[[ EXERCISE DATA open ]]

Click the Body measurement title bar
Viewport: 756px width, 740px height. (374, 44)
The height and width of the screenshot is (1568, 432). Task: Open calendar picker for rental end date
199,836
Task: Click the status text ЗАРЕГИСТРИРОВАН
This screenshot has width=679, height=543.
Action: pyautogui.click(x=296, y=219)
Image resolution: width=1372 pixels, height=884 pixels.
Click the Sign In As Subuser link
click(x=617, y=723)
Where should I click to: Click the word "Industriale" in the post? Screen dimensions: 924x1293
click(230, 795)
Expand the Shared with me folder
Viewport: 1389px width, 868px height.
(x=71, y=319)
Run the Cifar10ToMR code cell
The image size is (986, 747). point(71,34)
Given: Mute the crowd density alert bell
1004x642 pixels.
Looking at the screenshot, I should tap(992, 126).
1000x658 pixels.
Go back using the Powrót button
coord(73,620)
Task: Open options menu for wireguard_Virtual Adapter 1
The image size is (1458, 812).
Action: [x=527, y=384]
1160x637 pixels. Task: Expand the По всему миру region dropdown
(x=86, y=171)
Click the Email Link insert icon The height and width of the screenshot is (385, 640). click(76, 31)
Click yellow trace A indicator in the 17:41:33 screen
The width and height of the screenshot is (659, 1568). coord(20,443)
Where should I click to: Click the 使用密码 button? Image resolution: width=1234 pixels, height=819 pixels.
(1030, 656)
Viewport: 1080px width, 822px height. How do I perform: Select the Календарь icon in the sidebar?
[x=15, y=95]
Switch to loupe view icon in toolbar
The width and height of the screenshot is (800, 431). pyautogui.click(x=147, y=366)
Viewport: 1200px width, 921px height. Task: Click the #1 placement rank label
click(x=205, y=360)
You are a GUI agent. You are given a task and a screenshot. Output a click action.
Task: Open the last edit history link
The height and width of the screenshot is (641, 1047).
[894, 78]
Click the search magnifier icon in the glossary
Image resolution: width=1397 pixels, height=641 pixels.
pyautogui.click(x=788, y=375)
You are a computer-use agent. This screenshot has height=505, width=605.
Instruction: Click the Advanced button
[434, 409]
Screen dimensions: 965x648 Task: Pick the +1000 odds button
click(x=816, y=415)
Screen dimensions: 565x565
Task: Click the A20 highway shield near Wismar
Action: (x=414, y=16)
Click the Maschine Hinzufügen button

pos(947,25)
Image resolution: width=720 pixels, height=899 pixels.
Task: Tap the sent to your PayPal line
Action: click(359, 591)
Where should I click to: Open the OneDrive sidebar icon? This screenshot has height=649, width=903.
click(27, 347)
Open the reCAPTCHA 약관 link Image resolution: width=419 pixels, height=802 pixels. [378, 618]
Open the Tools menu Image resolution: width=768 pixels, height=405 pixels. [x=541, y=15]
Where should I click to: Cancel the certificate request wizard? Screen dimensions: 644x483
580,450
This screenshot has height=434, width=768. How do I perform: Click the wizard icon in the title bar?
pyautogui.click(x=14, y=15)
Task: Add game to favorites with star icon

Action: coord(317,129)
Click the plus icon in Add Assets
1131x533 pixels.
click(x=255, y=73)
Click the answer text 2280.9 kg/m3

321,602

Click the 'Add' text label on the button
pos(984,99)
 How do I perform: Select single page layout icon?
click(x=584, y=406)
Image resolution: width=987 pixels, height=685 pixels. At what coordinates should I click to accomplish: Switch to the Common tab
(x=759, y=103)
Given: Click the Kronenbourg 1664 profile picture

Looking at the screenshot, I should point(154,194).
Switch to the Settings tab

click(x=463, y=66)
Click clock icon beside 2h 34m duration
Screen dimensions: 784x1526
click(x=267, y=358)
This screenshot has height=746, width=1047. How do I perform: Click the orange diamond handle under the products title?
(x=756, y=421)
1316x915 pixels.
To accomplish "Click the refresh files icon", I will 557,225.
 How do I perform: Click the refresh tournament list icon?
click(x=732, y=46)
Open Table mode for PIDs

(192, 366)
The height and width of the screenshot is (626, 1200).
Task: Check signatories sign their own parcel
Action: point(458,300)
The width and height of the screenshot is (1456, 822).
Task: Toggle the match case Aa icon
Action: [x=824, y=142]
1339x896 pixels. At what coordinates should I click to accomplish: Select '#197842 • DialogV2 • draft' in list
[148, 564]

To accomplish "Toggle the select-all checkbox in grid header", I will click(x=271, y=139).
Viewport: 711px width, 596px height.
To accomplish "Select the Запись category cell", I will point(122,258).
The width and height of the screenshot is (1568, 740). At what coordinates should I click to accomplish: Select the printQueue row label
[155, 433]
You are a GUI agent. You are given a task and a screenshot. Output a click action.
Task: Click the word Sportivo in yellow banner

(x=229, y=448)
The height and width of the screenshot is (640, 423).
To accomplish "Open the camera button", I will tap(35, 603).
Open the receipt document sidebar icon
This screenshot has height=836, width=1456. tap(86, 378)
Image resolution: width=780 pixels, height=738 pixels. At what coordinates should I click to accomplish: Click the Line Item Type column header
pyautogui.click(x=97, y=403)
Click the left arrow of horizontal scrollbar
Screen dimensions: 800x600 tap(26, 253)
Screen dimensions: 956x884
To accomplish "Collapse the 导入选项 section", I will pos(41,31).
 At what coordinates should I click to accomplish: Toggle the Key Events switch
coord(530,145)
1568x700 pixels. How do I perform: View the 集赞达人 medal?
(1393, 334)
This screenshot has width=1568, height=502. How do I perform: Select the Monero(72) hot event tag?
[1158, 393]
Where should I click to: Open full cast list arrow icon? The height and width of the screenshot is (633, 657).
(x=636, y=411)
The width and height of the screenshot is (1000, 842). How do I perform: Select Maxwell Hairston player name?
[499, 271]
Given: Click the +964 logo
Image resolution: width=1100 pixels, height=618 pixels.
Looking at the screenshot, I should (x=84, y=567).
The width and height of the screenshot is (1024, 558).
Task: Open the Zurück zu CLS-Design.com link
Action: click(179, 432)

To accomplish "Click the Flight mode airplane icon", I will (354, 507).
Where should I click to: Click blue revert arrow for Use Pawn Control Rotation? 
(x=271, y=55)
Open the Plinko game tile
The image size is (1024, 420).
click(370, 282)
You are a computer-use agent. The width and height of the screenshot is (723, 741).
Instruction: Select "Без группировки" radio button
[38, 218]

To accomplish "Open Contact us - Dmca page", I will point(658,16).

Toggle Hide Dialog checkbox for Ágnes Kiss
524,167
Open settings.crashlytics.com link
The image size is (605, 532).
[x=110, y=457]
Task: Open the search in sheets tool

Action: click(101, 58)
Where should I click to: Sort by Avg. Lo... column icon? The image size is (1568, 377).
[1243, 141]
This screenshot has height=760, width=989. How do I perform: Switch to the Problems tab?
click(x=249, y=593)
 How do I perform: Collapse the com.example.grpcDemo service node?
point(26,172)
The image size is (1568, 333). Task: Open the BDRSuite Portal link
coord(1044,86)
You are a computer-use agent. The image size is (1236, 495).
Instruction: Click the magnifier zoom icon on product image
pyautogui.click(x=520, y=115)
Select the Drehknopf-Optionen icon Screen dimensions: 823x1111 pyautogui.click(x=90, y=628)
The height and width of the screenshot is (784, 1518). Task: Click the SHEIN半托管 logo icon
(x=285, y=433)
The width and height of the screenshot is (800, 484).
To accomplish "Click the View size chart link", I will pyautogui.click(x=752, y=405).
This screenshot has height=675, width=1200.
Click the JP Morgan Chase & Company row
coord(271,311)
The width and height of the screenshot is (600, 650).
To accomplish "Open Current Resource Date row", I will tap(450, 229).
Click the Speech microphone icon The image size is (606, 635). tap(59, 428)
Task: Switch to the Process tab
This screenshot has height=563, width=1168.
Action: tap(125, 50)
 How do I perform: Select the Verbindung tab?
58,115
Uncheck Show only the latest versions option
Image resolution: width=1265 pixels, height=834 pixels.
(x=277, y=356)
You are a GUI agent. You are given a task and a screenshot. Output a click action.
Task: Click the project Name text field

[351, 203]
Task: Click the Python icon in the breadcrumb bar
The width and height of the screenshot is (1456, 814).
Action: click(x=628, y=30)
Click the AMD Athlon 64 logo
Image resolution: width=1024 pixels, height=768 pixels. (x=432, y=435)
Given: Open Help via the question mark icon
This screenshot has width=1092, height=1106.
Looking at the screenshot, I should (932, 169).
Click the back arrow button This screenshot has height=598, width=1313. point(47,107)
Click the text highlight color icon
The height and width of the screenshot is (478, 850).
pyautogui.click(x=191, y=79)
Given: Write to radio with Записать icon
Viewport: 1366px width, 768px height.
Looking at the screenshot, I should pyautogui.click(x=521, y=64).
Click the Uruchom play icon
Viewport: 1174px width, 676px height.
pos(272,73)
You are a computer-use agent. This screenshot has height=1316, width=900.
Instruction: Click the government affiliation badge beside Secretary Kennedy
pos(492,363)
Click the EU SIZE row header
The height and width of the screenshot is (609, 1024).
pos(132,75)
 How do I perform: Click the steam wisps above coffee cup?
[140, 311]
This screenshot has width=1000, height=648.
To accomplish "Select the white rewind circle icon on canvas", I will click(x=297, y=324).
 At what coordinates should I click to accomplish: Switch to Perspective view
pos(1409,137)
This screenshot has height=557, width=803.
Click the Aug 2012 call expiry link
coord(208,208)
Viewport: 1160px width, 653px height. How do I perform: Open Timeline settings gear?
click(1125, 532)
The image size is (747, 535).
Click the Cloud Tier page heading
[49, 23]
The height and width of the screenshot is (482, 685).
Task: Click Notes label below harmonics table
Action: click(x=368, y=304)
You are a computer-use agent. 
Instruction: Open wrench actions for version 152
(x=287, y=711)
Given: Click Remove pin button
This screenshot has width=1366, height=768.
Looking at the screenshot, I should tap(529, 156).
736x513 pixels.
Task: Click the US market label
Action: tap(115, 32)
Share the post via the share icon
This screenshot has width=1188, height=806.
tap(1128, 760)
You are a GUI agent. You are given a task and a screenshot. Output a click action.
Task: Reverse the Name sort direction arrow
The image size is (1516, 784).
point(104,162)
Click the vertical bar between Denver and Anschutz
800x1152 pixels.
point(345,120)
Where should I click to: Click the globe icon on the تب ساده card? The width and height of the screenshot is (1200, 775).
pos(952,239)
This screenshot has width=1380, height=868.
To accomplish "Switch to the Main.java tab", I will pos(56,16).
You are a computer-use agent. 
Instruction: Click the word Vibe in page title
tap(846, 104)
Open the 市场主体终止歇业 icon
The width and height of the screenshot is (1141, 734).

[[ EXERCISE DATA closed ]]

▶ _PROBLEM STATEMENT_
Restate word for word only the lines running from the beginning of the data to the line holding "has height=505, width=605.", both included.

▶ _OUTPUT BELOW_
Click the Body measurement title bar
Viewport: 756px width, 740px height. (374, 44)
The height and width of the screenshot is (1568, 432). Task: Open calendar picker for rental end date
199,836
Task: Click the status text ЗАРЕГИСТРИРОВАН
This screenshot has width=679, height=543.
Action: pyautogui.click(x=296, y=219)
Image resolution: width=1372 pixels, height=884 pixels.
Click the Sign In As Subuser link
click(x=617, y=723)
Where should I click to: Click the word "Industriale" in the post? Screen dimensions: 924x1293
click(230, 795)
Expand the Shared with me folder
Viewport: 1389px width, 868px height.
(x=71, y=319)
Run the Cifar10ToMR code cell
The image size is (986, 747). point(71,34)
Given: Mute the crowd density alert bell
1004x642 pixels.
Looking at the screenshot, I should tap(992, 126).
1000x658 pixels.
Go back using the Powrót button
coord(73,620)
Task: Open options menu for wireguard_Virtual Adapter 1
The image size is (1458, 812).
Action: [x=527, y=384]
1160x637 pixels. Task: Expand the По всему миру region dropdown
(x=86, y=171)
Click the Email Link insert icon The height and width of the screenshot is (385, 640). click(76, 31)
Click yellow trace A indicator in the 17:41:33 screen
The width and height of the screenshot is (659, 1568). coord(20,443)
Where should I click to: Click the 使用密码 button? Image resolution: width=1234 pixels, height=819 pixels.
(1030, 656)
Viewport: 1080px width, 822px height. How do I perform: Select the Календарь icon in the sidebar?
[x=15, y=95]
Switch to loupe view icon in toolbar
The width and height of the screenshot is (800, 431). pyautogui.click(x=147, y=366)
Viewport: 1200px width, 921px height. Task: Click the #1 placement rank label
click(x=205, y=360)
You are a GUI agent. You are given a task and a screenshot. Output a click action.
Task: Open the last edit history link
The height and width of the screenshot is (641, 1047).
[894, 78]
Click the search magnifier icon in the glossary
Image resolution: width=1397 pixels, height=641 pixels.
pyautogui.click(x=788, y=375)
You are a computer-use agent. This screenshot has height=505, width=605.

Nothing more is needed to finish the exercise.